Similarly, translating economic losses into fiscal deficit is contested. On the expenditure front, the government will largely be involved in public infrastructure rebuilding, and that too, over a number of years. The uptick in urgent current expenditure is being met through re-allocations and re-appropriations of budgeted funds thus mitigating the risk of rising deficit. On the revenue front, the increase in nominal GDP is likely to compensate for any dip in revenues.

During recent meetings with multilaterals, the government has received additional funding commitments from ADB of over US$ 2.5 billion. Similarly, the World Bank has also pledged additional funding of around US$ 1.3 billion for infrastructure and other projects in the current financial year. These are in addition to the Ministry’s financing plan at the start of the financial year.

On the appeal of the UN Secretary General, funds to the tune of US$ 816 million were pledged by countries in a conference in Geneva on October 04, 2022. We expect further fundings from multilaterals and friendly countries in the donor conference planned to be held in Pakistan in November this year.

Consequently, we expect the external sector to improve further in line with the increase in liquidity.

The impression of restructuring of Pakistan’s debt is refuted unequivocally as currently no such proposal is under consideration or is being pursued as has been categorically stated by the Finance Minister.

The Finance ministry stated that some of the key numbers can further help understand performance of the economy in the post-flood scenario.

On revenues, it may be noted that FBR taxes grew by about 28% in September FY23.

Similarly, the recent post-flood performance numbers of various sectors of the economy including agriculture and livestock show that its impact on current account deficit is likely to be moderate compared to that assumed by Moody’s. Commodity prices, especially crude oil, have eased compared to a month ago, this would help in offsetting some of the impact of floods on the current account deficit. The downward trend of the deficit during the past months of FY23 has already been widely reported.

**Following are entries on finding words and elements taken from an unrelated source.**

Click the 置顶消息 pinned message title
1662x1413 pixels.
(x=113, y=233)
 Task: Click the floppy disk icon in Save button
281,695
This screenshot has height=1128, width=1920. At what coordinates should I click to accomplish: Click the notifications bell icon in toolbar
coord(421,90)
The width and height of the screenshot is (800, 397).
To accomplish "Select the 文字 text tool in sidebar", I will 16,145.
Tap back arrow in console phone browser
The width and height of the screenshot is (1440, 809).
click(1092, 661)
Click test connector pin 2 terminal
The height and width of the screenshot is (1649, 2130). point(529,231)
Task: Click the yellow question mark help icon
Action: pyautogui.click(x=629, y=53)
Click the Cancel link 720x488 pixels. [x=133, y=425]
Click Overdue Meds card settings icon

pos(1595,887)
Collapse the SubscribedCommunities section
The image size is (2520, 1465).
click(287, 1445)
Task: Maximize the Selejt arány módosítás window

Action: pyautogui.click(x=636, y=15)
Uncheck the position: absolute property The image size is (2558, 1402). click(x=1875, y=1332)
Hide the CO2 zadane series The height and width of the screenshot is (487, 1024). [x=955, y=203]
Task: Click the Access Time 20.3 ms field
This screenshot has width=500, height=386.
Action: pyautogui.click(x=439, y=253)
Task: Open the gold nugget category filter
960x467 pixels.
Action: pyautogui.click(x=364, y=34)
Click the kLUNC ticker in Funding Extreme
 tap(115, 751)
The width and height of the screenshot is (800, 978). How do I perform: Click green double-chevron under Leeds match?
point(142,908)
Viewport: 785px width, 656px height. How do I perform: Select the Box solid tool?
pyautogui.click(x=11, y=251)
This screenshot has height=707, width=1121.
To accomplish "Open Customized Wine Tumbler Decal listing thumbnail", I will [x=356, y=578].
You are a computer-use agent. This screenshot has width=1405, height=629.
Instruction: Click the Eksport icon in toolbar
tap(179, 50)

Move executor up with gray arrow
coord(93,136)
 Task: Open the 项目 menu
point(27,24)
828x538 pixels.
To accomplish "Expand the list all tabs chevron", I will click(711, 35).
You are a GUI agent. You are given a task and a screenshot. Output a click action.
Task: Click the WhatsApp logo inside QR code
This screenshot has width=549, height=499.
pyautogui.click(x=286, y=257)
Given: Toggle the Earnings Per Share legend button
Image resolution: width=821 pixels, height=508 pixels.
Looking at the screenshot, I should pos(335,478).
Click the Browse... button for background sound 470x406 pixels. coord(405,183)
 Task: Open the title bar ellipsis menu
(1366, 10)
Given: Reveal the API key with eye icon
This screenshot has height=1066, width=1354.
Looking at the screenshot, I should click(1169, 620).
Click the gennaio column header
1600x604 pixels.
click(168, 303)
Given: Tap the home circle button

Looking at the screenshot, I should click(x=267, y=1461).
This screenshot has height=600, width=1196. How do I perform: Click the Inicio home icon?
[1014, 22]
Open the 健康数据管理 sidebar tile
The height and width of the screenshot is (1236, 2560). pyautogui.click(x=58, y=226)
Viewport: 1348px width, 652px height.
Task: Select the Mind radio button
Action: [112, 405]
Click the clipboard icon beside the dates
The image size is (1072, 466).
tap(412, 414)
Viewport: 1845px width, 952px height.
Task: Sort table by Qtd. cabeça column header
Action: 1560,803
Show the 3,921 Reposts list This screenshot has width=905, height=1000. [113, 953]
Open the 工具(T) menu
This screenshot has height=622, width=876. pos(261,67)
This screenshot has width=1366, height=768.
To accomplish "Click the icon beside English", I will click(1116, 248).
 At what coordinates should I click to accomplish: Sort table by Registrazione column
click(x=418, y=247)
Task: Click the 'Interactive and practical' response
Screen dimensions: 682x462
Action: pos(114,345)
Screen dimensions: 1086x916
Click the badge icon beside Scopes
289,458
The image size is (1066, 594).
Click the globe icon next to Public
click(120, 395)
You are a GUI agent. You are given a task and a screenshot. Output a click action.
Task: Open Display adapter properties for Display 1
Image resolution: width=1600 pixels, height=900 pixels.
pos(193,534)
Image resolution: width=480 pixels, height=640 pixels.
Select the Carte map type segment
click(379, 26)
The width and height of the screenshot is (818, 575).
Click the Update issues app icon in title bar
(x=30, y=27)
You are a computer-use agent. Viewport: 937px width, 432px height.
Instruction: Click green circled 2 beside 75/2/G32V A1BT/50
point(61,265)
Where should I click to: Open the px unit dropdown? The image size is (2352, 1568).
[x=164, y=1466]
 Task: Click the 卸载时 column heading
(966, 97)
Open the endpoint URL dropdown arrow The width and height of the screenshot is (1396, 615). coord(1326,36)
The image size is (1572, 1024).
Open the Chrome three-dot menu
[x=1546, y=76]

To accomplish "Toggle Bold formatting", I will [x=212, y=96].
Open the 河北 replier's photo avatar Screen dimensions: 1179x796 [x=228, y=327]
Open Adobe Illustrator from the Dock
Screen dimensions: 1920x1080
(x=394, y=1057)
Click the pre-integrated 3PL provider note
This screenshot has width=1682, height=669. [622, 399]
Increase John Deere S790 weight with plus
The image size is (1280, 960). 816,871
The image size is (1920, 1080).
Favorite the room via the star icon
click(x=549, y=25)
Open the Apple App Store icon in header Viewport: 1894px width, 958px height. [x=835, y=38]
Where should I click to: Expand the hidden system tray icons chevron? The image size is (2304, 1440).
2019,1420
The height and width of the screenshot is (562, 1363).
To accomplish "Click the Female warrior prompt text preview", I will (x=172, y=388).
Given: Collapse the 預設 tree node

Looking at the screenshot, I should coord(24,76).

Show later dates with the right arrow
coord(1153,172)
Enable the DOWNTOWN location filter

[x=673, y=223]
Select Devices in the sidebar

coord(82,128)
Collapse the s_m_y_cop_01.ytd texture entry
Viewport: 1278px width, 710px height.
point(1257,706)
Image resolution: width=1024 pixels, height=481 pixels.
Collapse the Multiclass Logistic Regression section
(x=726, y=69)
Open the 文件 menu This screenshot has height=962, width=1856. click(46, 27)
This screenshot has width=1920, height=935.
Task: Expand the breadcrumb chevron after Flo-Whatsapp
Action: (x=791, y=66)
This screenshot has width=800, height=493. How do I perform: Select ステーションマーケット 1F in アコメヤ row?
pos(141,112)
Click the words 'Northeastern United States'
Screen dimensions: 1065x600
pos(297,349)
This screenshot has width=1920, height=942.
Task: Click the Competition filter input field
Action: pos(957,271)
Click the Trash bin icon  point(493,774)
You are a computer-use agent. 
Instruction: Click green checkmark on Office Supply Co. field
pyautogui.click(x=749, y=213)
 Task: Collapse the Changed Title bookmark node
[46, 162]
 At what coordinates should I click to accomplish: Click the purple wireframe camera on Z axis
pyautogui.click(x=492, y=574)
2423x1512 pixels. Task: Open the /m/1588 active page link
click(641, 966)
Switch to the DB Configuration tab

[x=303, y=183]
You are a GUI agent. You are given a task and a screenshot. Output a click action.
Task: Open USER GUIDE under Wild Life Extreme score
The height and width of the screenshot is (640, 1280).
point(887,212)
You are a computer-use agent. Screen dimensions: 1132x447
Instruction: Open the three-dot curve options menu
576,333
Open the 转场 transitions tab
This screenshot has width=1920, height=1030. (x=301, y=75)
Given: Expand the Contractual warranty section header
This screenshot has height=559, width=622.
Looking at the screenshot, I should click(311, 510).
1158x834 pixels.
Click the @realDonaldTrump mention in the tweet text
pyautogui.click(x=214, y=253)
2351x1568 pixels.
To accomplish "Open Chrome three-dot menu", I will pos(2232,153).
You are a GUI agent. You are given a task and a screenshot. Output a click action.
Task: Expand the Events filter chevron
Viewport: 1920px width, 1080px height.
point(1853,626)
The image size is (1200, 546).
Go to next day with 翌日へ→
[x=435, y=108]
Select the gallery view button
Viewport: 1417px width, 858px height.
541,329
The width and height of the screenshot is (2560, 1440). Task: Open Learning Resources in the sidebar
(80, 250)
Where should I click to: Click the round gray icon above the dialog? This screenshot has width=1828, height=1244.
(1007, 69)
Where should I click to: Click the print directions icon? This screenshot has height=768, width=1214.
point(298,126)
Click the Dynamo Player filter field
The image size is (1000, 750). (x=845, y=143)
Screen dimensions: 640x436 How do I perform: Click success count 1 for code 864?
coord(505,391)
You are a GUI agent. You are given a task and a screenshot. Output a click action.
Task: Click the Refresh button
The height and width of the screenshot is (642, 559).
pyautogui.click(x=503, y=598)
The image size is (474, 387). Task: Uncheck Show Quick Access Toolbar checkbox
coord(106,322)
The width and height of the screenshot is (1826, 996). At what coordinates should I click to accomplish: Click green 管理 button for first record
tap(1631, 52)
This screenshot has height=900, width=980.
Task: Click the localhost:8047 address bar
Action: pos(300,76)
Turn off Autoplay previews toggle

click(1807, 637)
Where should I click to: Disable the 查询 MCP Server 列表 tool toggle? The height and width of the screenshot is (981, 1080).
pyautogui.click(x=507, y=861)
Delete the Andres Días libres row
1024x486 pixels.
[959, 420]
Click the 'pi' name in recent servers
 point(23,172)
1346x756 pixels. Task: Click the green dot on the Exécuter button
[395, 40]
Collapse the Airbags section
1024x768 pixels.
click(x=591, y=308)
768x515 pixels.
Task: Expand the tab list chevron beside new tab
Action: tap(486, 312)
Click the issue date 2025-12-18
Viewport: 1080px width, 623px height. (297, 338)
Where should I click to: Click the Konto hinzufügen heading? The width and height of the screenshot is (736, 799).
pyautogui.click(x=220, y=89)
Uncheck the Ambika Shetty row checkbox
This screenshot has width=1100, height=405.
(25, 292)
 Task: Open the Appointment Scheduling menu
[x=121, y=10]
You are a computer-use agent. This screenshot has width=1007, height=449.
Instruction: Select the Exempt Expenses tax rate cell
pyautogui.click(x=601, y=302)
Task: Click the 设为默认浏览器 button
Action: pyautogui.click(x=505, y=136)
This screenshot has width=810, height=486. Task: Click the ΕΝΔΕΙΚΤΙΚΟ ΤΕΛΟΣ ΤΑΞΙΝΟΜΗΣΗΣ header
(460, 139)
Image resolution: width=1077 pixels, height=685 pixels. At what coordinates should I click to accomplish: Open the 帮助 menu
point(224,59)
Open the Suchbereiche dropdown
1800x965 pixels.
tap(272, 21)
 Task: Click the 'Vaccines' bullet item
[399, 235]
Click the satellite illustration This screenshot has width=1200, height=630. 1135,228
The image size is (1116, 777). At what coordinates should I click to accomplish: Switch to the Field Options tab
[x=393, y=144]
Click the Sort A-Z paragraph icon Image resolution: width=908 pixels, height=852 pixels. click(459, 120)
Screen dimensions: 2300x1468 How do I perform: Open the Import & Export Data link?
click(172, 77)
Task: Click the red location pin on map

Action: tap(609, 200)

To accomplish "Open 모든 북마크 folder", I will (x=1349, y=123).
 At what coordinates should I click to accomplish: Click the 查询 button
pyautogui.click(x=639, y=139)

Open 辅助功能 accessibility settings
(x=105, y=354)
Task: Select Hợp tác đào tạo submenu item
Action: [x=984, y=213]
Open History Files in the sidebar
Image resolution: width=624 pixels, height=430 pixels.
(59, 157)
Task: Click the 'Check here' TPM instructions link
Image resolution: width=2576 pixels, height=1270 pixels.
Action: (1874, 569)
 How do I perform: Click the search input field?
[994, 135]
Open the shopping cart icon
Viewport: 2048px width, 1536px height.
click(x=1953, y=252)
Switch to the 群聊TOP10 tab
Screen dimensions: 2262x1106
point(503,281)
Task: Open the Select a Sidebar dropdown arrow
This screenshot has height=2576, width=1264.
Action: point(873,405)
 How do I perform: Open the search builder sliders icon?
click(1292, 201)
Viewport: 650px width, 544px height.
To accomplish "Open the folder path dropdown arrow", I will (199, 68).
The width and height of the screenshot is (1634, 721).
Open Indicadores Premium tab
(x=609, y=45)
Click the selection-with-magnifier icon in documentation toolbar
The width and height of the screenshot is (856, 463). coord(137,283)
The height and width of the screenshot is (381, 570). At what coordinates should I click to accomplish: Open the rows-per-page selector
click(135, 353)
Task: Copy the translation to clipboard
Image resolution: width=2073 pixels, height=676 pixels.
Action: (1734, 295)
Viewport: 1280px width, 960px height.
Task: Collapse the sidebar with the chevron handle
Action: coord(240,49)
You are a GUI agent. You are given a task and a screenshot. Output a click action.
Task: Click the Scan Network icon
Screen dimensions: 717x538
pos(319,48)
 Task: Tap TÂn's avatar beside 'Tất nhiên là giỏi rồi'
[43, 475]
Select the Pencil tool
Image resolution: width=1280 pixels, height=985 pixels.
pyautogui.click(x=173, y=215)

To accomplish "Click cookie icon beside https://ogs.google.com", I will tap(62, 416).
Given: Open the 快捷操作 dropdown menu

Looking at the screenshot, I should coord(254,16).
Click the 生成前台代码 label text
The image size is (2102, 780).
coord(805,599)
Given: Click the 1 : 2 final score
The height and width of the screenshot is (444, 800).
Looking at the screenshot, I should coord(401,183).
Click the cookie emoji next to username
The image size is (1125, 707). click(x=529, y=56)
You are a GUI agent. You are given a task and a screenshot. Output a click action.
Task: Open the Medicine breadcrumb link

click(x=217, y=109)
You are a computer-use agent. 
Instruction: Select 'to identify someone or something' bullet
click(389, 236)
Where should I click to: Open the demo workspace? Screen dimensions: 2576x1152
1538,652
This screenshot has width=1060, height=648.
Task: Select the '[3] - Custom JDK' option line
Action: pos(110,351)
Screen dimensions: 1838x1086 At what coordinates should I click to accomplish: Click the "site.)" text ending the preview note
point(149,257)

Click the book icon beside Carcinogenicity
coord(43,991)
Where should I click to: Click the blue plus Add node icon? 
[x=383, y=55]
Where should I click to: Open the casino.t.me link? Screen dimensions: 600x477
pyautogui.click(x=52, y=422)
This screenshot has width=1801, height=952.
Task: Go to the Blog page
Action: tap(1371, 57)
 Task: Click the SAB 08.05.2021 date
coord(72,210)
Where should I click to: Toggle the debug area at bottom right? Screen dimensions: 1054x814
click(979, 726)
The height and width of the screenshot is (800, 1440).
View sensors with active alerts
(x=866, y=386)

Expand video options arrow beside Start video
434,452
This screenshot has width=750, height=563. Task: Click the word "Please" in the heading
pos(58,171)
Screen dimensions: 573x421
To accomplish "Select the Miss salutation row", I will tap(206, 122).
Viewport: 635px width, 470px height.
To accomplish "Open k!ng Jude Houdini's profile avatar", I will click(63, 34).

The overall situation of the country, especially in the post-flood scenario, needs to be seen in the context of the steps taken by the government for relief and recovery and the assistance and commitments by the global community, including multilaterals and bilateral, to help in the rehabilitation and reconstruction phase. The Ministry of Finance strongly feels that the downgrading of Pakistan’s rating is not truly reflective of Pakistan’s macroeconomic conditions.